Man jailed for contaminating food products destined for Nando’s
A factory worker has been jailed for contaminating food prepared for Nando’s with metal rings pulls, plastic bags and rubber gloves.
A man has been jailed for three years for contaminating food in a factory that was being prepared for poplar restaurant chain Nando’s, reports have revealed.
Garry Jones, a factory worker who was employed at a Worcestershire food manufacturing company, was found to have put metal ring pulls, rubber gloves and plastic bags in various food items.
The BBC has reported that Jones “knowingly and maliciously” contaminated the products, with Jones admitting to adding the aforementioned foreign objects to products including hummus and salad dressings.
Jones worked at Harvey & Brockless Fine Food Company, a food manufacturing firm based in Evesham, England, that supplies food to the likes to Nando’s and The Ivy Group.

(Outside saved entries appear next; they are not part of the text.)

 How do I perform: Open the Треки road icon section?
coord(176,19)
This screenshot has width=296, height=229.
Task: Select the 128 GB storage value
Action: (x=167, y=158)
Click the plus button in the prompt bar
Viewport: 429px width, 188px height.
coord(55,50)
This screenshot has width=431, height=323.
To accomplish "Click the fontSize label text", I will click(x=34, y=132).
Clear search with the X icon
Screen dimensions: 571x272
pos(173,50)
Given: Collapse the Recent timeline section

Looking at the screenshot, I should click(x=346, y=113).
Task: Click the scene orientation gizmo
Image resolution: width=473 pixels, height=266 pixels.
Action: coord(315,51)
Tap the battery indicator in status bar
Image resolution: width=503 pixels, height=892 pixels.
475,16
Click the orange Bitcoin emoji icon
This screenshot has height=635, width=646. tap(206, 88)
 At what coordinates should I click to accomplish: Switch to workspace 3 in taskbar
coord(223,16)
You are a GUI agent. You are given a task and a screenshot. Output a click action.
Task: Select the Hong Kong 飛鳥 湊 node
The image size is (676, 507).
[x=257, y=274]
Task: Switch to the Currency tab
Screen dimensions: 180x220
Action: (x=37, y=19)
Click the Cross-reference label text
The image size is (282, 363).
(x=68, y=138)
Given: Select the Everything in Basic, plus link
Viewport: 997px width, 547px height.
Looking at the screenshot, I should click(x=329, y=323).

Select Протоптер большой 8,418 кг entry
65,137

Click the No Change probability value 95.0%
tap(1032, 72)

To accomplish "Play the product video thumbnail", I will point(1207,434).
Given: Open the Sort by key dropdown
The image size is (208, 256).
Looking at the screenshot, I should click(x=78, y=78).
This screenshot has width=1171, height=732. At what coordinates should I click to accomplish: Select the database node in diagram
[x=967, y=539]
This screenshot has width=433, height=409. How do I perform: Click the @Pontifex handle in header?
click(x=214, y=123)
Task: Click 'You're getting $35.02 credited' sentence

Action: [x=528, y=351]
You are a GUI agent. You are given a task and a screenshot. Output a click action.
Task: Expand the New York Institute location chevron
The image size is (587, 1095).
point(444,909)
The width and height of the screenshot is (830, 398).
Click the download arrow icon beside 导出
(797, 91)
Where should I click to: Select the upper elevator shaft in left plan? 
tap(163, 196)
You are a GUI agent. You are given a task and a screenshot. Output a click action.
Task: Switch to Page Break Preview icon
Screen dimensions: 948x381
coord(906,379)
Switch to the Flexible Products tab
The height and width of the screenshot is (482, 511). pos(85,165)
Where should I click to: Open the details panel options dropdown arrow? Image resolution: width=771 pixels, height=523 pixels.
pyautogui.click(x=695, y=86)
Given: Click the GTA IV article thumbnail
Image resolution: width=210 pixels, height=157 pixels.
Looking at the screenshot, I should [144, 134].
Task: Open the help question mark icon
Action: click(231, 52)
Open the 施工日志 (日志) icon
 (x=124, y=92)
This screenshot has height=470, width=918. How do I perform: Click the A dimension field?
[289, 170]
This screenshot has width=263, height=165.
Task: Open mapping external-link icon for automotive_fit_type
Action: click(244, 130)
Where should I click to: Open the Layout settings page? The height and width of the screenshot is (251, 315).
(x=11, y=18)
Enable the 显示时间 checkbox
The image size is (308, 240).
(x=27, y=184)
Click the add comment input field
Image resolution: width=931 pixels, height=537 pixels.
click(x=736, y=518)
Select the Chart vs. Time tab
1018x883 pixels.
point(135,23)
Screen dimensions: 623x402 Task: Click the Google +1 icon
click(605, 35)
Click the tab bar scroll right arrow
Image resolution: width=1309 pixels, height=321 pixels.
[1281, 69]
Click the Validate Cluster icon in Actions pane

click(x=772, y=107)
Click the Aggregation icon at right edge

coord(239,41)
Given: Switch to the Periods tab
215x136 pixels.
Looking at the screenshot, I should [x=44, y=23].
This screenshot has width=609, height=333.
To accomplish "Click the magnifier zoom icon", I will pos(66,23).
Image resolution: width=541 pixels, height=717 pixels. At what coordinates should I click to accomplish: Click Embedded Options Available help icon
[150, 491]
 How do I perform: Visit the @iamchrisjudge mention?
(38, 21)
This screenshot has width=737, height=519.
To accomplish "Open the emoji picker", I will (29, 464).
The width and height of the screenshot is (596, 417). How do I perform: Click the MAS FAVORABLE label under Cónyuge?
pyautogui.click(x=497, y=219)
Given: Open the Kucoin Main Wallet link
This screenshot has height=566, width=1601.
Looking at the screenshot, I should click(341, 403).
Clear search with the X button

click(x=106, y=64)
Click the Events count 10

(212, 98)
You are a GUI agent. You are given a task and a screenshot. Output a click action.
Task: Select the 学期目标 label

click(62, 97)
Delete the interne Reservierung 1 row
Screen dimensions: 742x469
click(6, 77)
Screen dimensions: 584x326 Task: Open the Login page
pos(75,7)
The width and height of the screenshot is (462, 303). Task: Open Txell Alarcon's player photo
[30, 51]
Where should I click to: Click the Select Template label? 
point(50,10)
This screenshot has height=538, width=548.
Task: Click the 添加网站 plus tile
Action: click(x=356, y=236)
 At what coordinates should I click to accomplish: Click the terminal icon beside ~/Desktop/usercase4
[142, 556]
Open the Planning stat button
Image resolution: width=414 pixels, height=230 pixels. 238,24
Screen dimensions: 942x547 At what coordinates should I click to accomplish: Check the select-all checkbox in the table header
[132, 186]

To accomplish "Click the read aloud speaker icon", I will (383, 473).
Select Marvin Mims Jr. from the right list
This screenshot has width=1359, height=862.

The Crown Prosecution Service (CPS) has revealed that Jones plead guilty to contaminating the goods that are supplied to Nando’s but made it clear that “none of these goods ever reached customers”.
Jones reportedly worked as a ‘picker’ on the late shift while working at the factory, with a responsibility of gathering all ingredients necessary for the next day’s cooking. CPS has explained that CCTV footage displayed Jones “deliberately tampering with tubs of hummus and salad dressings when he was alone”.
As of 28 October 2022, the manufacturing firm was informed that “dozens of their products had been contaminated”.
“Following an internal investigation of the affected products, which found other boxes had also been tampered with, the firm determined an employee must have been behind the contamination and the police were contacted,” explained CPS.
To test product safety, Harvey & Brockless’ reportedly analyse products using a metal detector before leaving the kitchen area, something CPS says means that the products “could not have been tampered with during the production process and must have been contaminated in the storage area of the factory”.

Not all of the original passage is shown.